"""

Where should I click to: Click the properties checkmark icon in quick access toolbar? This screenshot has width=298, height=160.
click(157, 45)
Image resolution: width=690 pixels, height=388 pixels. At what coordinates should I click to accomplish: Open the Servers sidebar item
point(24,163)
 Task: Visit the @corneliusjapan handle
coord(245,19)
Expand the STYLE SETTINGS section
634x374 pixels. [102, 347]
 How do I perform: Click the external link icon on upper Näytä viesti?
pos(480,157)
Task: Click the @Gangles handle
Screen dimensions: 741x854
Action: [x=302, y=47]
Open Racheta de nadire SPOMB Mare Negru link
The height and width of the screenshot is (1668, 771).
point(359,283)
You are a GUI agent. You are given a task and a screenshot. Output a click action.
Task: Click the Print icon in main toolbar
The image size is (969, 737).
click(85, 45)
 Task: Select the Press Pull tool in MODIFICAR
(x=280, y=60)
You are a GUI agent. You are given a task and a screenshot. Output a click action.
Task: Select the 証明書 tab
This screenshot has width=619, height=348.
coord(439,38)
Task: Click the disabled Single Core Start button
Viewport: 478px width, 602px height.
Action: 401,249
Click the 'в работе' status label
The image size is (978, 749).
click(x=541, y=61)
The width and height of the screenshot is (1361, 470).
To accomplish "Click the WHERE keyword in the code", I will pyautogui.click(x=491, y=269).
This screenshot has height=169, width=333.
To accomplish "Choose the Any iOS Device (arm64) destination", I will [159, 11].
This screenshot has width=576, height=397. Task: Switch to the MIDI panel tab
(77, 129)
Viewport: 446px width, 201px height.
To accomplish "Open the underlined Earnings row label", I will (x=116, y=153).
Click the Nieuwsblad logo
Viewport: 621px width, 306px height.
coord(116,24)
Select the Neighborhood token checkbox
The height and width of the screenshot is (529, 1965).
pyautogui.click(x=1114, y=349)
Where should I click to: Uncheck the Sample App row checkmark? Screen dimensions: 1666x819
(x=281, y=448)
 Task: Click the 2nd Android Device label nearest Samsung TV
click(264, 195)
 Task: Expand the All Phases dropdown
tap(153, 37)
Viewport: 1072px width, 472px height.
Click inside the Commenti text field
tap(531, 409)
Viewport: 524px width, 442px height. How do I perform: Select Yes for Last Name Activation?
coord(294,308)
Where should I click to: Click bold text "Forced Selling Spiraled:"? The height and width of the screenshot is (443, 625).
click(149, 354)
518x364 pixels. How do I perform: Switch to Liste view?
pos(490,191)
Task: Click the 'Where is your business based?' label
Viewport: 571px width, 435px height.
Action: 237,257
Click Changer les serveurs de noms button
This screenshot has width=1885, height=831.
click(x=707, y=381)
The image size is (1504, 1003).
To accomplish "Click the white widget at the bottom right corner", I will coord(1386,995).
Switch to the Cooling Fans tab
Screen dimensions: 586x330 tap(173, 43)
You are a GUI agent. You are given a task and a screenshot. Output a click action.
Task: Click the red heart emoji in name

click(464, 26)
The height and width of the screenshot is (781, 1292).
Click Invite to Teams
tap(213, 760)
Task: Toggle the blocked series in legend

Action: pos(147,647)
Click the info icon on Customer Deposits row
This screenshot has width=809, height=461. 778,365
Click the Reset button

"""

▶ EXERCISE PROMPT: Copy out every line of the rows above, from the line containing "This screenshot has height=169, width=333." down to the line containing "tap(531, 409)", with both of those lines included.

▶ OUTPUT FOR THIS TASK:
This screenshot has height=169, width=333.
To accomplish "Choose the Any iOS Device (arm64) destination", I will [159, 11].
This screenshot has width=576, height=397. Task: Switch to the MIDI panel tab
(77, 129)
Viewport: 446px width, 201px height.
To accomplish "Open the underlined Earnings row label", I will (x=116, y=153).
Click the Nieuwsblad logo
Viewport: 621px width, 306px height.
coord(116,24)
Select the Neighborhood token checkbox
The height and width of the screenshot is (529, 1965).
pyautogui.click(x=1114, y=349)
Where should I click to: Uncheck the Sample App row checkmark? Screen dimensions: 1666x819
(x=281, y=448)
 Task: Click the 2nd Android Device label nearest Samsung TV
click(264, 195)
 Task: Expand the All Phases dropdown
tap(153, 37)
Viewport: 1072px width, 472px height.
Click inside the Commenti text field
tap(531, 409)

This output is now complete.